Extract to read -
★ ★ ★
Tuesday, Jun. 21, 2005
The Year of Big Splashes
By Stephen Koepp
The economy during 1985 carried U.S. business ahead at the sleepy pace of Ol' Man River. Rolling along at a modest 2.4% rate, it provided most companies with just enough propulsion to make for a comfortable ride. But if the economic mainstream was smooth, the trip for many voyagers was as hair-raising as a Snake River rafting expedition. In 1985 a parade of slumps, scandals, panics and just plain goofs rocked the business world. All the while, an unprecedented wave of acquisitions was swallowing up such well-known corporate names as ABC, RCA, Nabisco, General Foods and Revlon.
Halfway through 1985, the nearly three-year-old economic recovery seemed about to end. Second-quarter growth in the gross national product was a slow 1.1%, compared with 3.7% in the previous period. But the low level of inflation, about 3.5% for the year, enabled the Federal Reserve Board to ease up on interest rates. "The Fed is riding to the rescue," Economist Walter Heller said in May. As a result, more credit began flowing to businesses. Between April and July, the prime rate fell by a point, to 9 1/2%, where it ended the year.
The economy began to pick up in the latter half of 1985, buoyed by heavy consumer spending. Outstanding installment credit jumped 15%, to a record $530 billion. Shopper confidence was partly the result of good news in the job market. Unemployment inched downward from 7.3% in January to 7% in November.
Even as the economy quickened, though, a major problem was looming offshore: a $145 billion U.S. trade deficit. The prime cause for the yawning gap between exports and imports was the strong U.S. dollar. American businesses found it increasingly difficult to compete in foreign markets because their wares were too expensive. At the same time, low-priced imports pummeled U.S. industries at home. The trade imbalance held back the economy and raised protectionist fervor to a level not seen since the Great Depression. More than 200 anti-import bills surfaced in Congress, including measures to keep out shoes and textiles. "The protectionist pot is about to boil over," Senate Majority Leader Robert Dole proclaimed on a trip to Japan in August. "I have never seen stronger congressional sentiment for acting on the trade front."
Japan came under intense criticism for flooding the U.S. with its products while blocking imports. Said Pennsylvania Senator John Heinz: "We need to retaliate against Japan. They deserve it." Sensing a trade war brewing, Prime Minister Yasuhiro Nakasone appeared on Japanese television in April to ask his countrymen for help. Said he: "If each Japanese buys $100 in foreign goods, the increase in imports from that would amount to $12 billion, and foreign countries would be happy."
After denouncing import quotas as "ineffective and extremely expensive," President Reagan pledged in September to create a $300 million war chest to help U.S. companies finance exports. Treasury Secretary James Baker met with finance ministers and central bankers from Japan, Britain, France and West Germany at New York City's Plaza Hotel and agreed to help bring down the runaway dollar. Prodded by Government intervention in foreign-currency markets, the dollar by December had declined 18% from its peak in February.
★ ★ ★
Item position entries
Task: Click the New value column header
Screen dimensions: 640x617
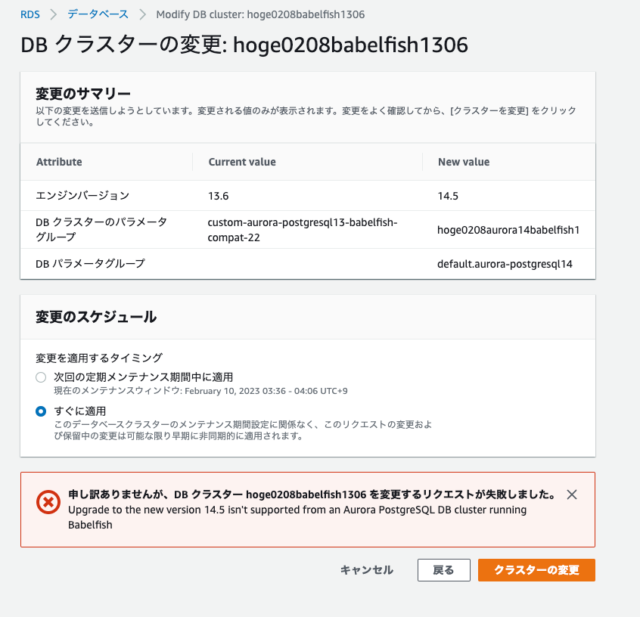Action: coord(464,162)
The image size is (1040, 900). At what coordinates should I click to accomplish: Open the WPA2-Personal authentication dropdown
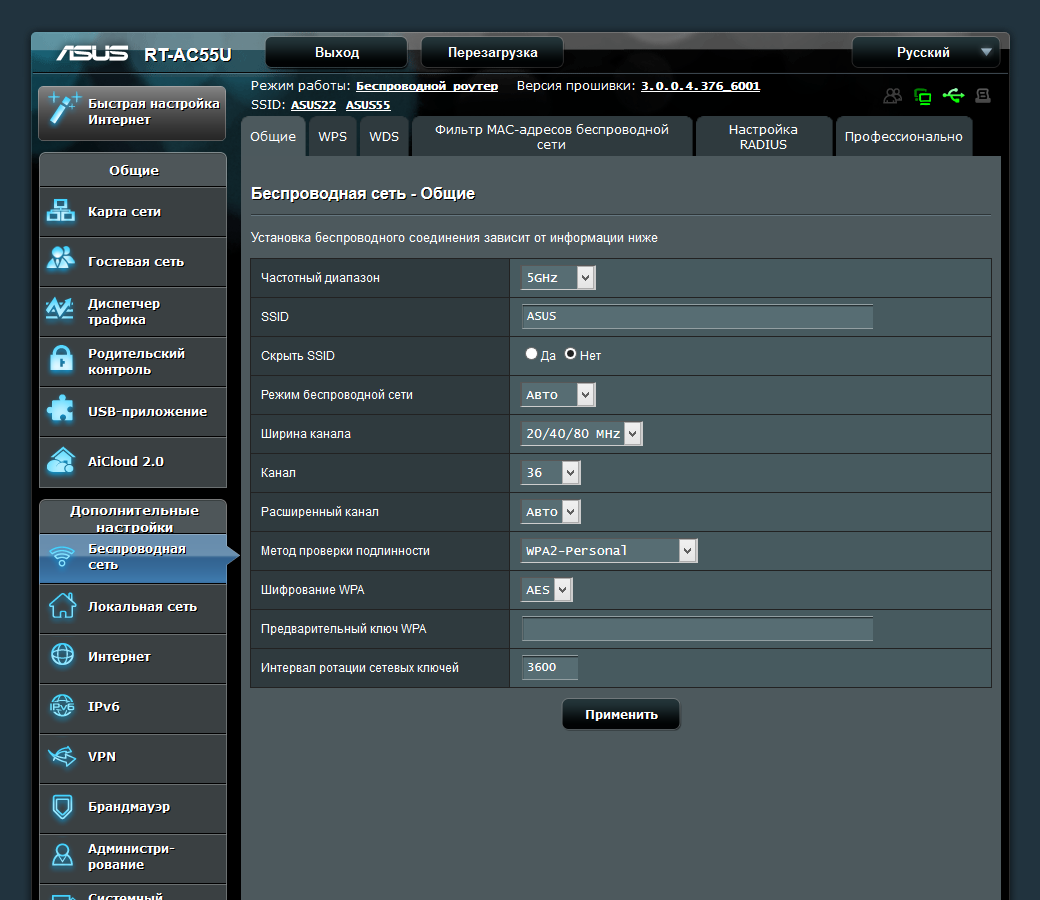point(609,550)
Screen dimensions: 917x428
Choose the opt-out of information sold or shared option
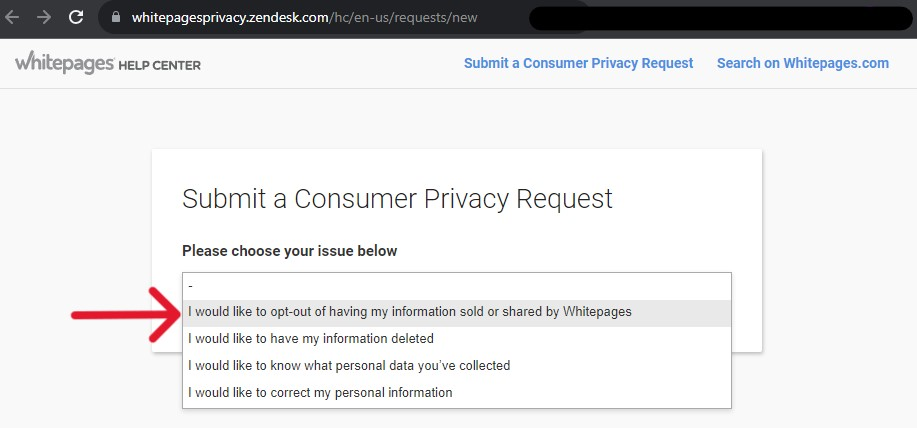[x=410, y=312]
★ ★ ★
Exercise requirements -
a – Retype the passage of the article on business in 1985 between "Halfway through 1985, the" and "ended the year.", inclusive.
b – Answer these questions from the article on business in 1985.
(i) At what level did the prime rate end the year?
(ii) How large was the U.S. trade deficit?
(iii) By December, how far had the dollar declined from its peak in February?
c – Translate this sentence from the article on business in 1985 into Spanish: "Unemployment inched downward from 7.3% in January to 7% in November."

Worked solutions -
a –
Halfway through 1985, the nearly three-year-old economic recovery seemed about to end. Second-quarter growth in the gross national product was a slow 1.1%, compared with 3.7% in the previous period. But the low level of inflation, about 3.5% for the year, enabled the Federal Reserve Board to ease up on interest rates. "The Fed is riding to the rescue," Economist Walter Heller said in May. As a result, more credit began flowing to businesses. Between April and July, the prime rate fell by a point, to 9 1/2%, where it ended the year.

b –
(i) 9 1/2%
(ii) $145 billion
(iii) 18%

c – El desempleo bajó poco a poco del 7,3 % en enero al 7 % en noviembre.